[Saved data entries]
- Opening Delimiter -

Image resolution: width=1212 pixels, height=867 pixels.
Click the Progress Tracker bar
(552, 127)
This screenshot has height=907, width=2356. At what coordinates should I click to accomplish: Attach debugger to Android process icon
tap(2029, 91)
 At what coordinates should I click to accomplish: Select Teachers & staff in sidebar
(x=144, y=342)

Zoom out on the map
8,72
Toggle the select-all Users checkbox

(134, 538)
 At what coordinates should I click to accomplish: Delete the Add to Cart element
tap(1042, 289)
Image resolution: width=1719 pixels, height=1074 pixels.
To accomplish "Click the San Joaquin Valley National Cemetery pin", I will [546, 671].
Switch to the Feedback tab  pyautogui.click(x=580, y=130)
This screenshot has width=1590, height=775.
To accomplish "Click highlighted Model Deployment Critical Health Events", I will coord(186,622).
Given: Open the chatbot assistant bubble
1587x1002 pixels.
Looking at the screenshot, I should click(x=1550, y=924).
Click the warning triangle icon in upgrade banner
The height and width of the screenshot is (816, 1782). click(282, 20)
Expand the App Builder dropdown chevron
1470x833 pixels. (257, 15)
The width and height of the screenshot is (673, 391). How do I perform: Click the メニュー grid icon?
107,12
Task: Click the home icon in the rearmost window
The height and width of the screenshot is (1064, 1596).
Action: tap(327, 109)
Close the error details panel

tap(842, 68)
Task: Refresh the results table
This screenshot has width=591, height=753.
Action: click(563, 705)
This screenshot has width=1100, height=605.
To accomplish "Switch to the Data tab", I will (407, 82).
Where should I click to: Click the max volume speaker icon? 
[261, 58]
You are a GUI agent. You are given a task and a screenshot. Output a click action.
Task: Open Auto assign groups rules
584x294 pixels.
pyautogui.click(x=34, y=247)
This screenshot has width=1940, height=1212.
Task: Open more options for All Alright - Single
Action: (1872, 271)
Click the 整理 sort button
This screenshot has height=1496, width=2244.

- Closing Delimiter -

### Problem statement
Every record above is to be copied out again exactly as written.

### Result of this task
Image resolution: width=1212 pixels, height=867 pixels.
Click the Progress Tracker bar
(552, 127)
This screenshot has height=907, width=2356. At what coordinates should I click to accomplish: Attach debugger to Android process icon
tap(2029, 91)
 At what coordinates should I click to accomplish: Select Teachers & staff in sidebar
(x=144, y=342)

Zoom out on the map
8,72
Toggle the select-all Users checkbox

(134, 538)
 At what coordinates should I click to accomplish: Delete the Add to Cart element
tap(1042, 289)
Image resolution: width=1719 pixels, height=1074 pixels.
To accomplish "Click the San Joaquin Valley National Cemetery pin", I will [546, 671].
Switch to the Feedback tab  pyautogui.click(x=580, y=130)
This screenshot has width=1590, height=775.
To accomplish "Click highlighted Model Deployment Critical Health Events", I will coord(186,622).
Given: Open the chatbot assistant bubble
1587x1002 pixels.
Looking at the screenshot, I should click(x=1550, y=924).
Click the warning triangle icon in upgrade banner
The height and width of the screenshot is (816, 1782). click(282, 20)
Expand the App Builder dropdown chevron
1470x833 pixels. (257, 15)
The width and height of the screenshot is (673, 391). How do I perform: Click the メニュー grid icon?
107,12
Task: Click the home icon in the rearmost window
The height and width of the screenshot is (1064, 1596).
Action: tap(327, 109)
Close the error details panel

tap(842, 68)
Task: Refresh the results table
This screenshot has width=591, height=753.
Action: click(563, 705)
This screenshot has width=1100, height=605.
To accomplish "Switch to the Data tab", I will (407, 82).
Where should I click to: Click the max volume speaker icon? 
[261, 58]
You are a GUI agent. You are given a task and a screenshot. Output a click action.
Task: Open Auto assign groups rules
584x294 pixels.
pyautogui.click(x=34, y=247)
This screenshot has width=1940, height=1212.
Task: Open more options for All Alright - Single
Action: (1872, 271)
Click the 整理 sort button
This screenshot has height=1496, width=2244.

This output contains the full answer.